There was no official comment from either side on the obstacles to agreement as the talks -- meant to end Belgrade's bloody subjugation of majority ethnic Albanians in Kosovo, a province of Serbia -- stretched into a fourth day.

But sources close to the Yugoslav side said one sticking point was Serbian opposition to a proposal for a new Kosovo police force staffed to reflect Kosovo's ethnic makeup, which is 90 percent Albanian.

The sources said the Serbs wanted the new police force to be 50 percent Serbian and 50 percent Albanian. The current force is entirely Serb in a province that was stripped of its autonomy in 1989 and placed under apartheid-like rule from Belgrade.

That bred Kosovo Albanian unrest that exploded into a guerrilla uprising last March. Serbian security forces have largely crushed the rebellion, demolished ethnic Albanian towns and put over 250,000 people to flight.
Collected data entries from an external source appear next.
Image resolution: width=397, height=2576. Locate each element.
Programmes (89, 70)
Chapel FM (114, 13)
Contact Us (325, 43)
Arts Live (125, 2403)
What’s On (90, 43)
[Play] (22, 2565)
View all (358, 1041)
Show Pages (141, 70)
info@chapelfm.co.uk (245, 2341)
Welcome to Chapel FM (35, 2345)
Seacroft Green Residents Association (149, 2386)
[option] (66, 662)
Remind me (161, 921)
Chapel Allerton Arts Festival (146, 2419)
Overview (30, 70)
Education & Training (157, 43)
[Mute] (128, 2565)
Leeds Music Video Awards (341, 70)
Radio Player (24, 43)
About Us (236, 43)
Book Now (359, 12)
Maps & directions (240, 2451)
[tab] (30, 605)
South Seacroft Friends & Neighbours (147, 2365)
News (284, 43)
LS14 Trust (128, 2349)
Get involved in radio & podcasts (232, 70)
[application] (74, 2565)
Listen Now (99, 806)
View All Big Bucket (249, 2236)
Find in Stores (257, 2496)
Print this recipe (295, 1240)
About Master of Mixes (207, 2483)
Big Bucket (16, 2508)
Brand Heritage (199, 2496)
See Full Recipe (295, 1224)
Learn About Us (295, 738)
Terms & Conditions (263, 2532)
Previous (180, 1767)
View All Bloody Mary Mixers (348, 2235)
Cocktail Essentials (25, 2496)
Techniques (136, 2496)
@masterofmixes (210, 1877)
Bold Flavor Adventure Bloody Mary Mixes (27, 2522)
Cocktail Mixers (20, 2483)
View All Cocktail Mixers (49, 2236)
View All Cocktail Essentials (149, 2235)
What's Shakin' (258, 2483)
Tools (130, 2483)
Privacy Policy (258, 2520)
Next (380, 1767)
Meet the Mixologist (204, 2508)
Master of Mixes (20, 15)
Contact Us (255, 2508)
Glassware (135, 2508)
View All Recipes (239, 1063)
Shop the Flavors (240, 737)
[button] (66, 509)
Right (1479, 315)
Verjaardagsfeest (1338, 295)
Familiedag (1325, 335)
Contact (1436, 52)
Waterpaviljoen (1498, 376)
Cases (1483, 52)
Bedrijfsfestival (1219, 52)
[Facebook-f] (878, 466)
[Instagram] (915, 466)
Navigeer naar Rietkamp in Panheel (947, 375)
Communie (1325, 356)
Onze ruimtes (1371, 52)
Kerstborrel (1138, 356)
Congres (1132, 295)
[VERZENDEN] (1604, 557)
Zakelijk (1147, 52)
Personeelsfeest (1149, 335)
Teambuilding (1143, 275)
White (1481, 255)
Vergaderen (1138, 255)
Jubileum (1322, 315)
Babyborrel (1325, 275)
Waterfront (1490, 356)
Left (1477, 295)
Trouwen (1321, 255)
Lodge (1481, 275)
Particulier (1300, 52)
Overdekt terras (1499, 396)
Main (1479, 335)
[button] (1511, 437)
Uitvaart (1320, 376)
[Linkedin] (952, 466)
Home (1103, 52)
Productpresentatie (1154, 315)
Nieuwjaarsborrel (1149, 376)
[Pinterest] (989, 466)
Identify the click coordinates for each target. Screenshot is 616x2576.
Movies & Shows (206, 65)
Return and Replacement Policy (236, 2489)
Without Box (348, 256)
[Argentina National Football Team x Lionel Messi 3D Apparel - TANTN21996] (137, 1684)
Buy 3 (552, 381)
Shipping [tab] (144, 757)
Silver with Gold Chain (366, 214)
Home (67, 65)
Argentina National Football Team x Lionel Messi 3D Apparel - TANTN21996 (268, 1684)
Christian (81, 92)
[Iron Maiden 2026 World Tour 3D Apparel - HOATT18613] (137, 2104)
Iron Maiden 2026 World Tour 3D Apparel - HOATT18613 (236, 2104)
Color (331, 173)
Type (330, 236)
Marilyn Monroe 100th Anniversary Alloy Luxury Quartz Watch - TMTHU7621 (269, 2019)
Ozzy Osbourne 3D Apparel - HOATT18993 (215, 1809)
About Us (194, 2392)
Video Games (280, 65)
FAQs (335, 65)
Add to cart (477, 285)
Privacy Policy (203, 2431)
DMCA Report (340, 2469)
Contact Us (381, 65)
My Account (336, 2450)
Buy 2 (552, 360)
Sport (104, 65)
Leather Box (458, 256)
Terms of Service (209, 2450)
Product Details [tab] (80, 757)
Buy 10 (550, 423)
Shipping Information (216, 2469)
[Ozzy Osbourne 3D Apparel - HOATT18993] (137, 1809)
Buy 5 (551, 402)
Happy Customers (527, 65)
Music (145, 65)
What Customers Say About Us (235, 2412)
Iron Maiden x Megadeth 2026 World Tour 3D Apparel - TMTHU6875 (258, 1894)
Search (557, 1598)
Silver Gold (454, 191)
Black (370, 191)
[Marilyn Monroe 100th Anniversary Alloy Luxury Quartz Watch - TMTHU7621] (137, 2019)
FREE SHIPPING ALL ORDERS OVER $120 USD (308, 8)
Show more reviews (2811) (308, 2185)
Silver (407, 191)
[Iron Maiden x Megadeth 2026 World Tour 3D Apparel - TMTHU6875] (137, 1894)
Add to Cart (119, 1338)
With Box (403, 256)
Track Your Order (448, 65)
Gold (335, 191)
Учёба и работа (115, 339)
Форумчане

Earlier, a U.S. source said Holbrooke was prepared to continue negotiations as long as there was a hope of persuading Yugoslavia to back down in its standoff with the major world powers over Kosovo.

As diplomacy neared a frantic climax in Belgrade, NATO girded for a meeting of member states' ambassadors Monday afternoon expected to produce authorization for air strikes.

The ''activation order'' would set a timer running for the launch of phased air strikes, giving diplomacy a last chance, but without indicating how long the clock would have to run before the planes take off.

The political green light for military intervention in the Kosovo crisis has already been given by most members of the 16-nation alliance.

While political upheaval in Germany and Italy has delayed their individual decisions, approval from Bonn and Rome is now seen as a constitutional formality.

If Holbrooke's mission fails, NATO air strikes would start after a timed delay set in the activation order expected to be issued Monday. This would give Milosevic a final pause for reflection while NATO's Supreme Commander Allied Forces in Europe (SACEUR), General Wesley Clark, arrayed his weaponry.

Holbrooke said he could keep talking during the ultimatum phase, and NATO could rescind the order any time it becomes convinced the Yugoslav leader is ready to agree on irreversible and verifiable moves to settle the Kosovo conflict.

The province's ethnic Albanian majority want NATO air strikes to proceed, believing only force can break Milosevic's will to keep them under Serbian domination.

Western powers do not favor an independent Kosovo, which they fear could inspire further guerrilla wars for a Greater Albania, dragging in Macedonia and other neighbours. They are therefore anxious not to tip the military balance in favor of Kosovo Liberation Army (KLA) insurgents.

Yugoslavia's neighbours Bulgaria, Albania and Romania have pledged to open their air space to the fleet of warplanes NATO expects to use if a decision to exert force goes ahead.

Over the weekend, NATO methodically marshaled hundreds of warplanes for what would begin as a limited strike but could broaden into phased, escalating bombardments unless Yugoslavia agrees to heed U.N. directives.

At Aviano air base in Italy, A-10 Thunderbolt ground-attack ''tankbusters'' were the latest to arrive, among 260 aircraft the United States is deploying in an overall NATO force of some 430 planes.

The A-10s arrived in Italy at about the same time that six formidable U.S. B-52 bombers were landing at a base in Fairford, England, from Barksdale Air Force Base in Louisiana.

NATO also has seaborne missiles and planes in theatre.

Yugoslavia has warned it will defend itself, and has some aircraft and a Soviet-designed air-defense missile system which NATO military planners say they are treating with respect.